Famed chef Michael White, who re-invented classic Italian cuisine at Marea and other Michelin-starred Manhattan eateries, is coming back to town.
In a move reflecting East Midtown’s slow-but-steady revival, he signed a lease for a new restaurant at Tishman Speyer’s 520 Madison Avenue, the landlord and the chef revealed.
It’s the sixth marquee-name restaurant deal signed in the past year for the supposedly dying East 40s and 50s — a phenomenon overlooked amidst “doom cycle” chatter that under-populated offices are killing Midtown restaurants.
White’s new, modern-Italian place will open next year behind the tower’s recessed plaza.
White once ran celebrated Alto at the same location.
East Midtown dining spots depend on the lunch trade driven by office workers.
Although every week brings another tale of possible foreclosures and downgrades of commercial debt, the back-to-office trend is accelerating at high-end properties.
Tishman Speyer’s and White’s confidence in the future of the Manhattan office market is shared on a larger scale by private lender Fortress Investment Group, which recently acquired $1 billion of office loans from Capital One, as the Commercial Observer first reported.
The purchase represents a “big bet on the rebound of New York City’s office sector,” a source told the CO, because Big Apple office loans accounted for a large chunk of the portfolio.
Real Estate Board of New York director of market data Keith DeCoster cited Placer.ai data for 190 Midtown buildings that showed “device visits” up 11 percent in July over the previous July and 64 percent office visits in prime A-plus properties in the first quarter of 2023.
The restaurant influx reflects East Midtown’s improved fortunes.
Opening this fall are Jean-Georges Vongerichten’s Four-Twenty-Five at L&L Holding Company’s 425 Park Ave. — easily the district’s most momentous debut — and David Burke’s Park Avenue Kitchen at 277 Park Ave.
Next year will see the launches of Simon Kim’s as yet-unnamed, “multi-faceted” venue at The Olayan Group’s 550 Madison Ave.; Rocco’s steakhouse on the former BLT Steak site at 106 E. 57th St.; and a new outpost of mini-empire Rosemary’s at the Durst Organization’s 825 Third Ave.
All the arrivals except for Rocco’s are in office towers whose owners wanted signature restaurants for their marquee properties.

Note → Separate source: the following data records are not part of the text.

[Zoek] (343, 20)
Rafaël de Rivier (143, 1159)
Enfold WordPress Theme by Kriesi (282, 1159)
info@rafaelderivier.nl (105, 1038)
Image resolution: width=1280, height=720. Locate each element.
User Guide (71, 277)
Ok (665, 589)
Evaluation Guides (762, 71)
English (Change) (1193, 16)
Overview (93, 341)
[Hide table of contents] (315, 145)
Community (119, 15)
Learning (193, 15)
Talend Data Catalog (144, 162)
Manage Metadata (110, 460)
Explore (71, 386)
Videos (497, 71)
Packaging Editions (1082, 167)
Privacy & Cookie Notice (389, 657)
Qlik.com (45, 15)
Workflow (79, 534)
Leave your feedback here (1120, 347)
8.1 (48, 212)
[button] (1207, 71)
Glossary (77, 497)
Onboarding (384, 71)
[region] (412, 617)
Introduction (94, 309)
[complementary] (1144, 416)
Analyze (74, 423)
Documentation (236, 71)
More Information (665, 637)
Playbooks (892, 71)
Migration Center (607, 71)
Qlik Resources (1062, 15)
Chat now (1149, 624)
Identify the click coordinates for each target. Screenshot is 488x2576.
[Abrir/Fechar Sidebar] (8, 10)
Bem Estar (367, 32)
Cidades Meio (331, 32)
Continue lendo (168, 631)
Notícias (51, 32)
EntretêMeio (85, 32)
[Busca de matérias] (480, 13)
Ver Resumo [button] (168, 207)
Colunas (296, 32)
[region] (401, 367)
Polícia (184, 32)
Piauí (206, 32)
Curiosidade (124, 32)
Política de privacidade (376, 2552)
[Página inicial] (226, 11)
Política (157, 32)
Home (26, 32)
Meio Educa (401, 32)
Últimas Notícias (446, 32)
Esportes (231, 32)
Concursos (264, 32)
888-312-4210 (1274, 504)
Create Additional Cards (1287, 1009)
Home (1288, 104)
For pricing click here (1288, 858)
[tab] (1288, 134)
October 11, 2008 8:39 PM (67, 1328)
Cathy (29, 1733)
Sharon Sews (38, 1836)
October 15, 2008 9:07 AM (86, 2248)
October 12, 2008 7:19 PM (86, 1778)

Some landlords helped tenants with shared build-out costs and flexible lease terms, but, “Nobody gave away the store,” one restaurateur said who didn’t want to be named.
“I only wish they did.”
L&L Holding Co. chairman/CEO David W. Levinson, who lured Vongerichten to the Norman Foster-designed 425 Park Ave., said, “We’ll have over 1,000 people in the building by March. Our tenants including Citadel are still in the process of moving in.”
“Midtown is very, very busy,” Levinson said. “The talk doesn’t match up at all really with reality.”
Reflecting the renewed energy, Ralph Lauren’s Polo Bar on East 55th Street plans to resume its pre-pandemic, seven-night schedule in October after serving only on Tuesday-Saturday since mid-2021.
Simon Oren, managing partner of two-year-old Monterey on East 50th Street, told us, “We definitely have more events being booked for the fall,” including designer Zang Toi’s party for Fashion Week. Cellini owner Dino Arpaia also cited a large uptick in private-event bookings before the July doldrums kicked in.
Gracious Hospitality Management principal Kim, who’s behind Flatiron’s Korean steakhouse Cote, said, “What makes us especially confident is the others who are coming along for the ride, like Jean-Georges and David Burke.”
Burke plans to open his brasserie at 277 Park on Dec. 1. “It will be fully leased by the time we open,” he said.
“Is there risk given the current week office market? Sure, but that’s the restaurant business. There’s always risk,” Burke said. “We can either take it or sit home and do nothing.
“We believe in the city and we believe we will do well.”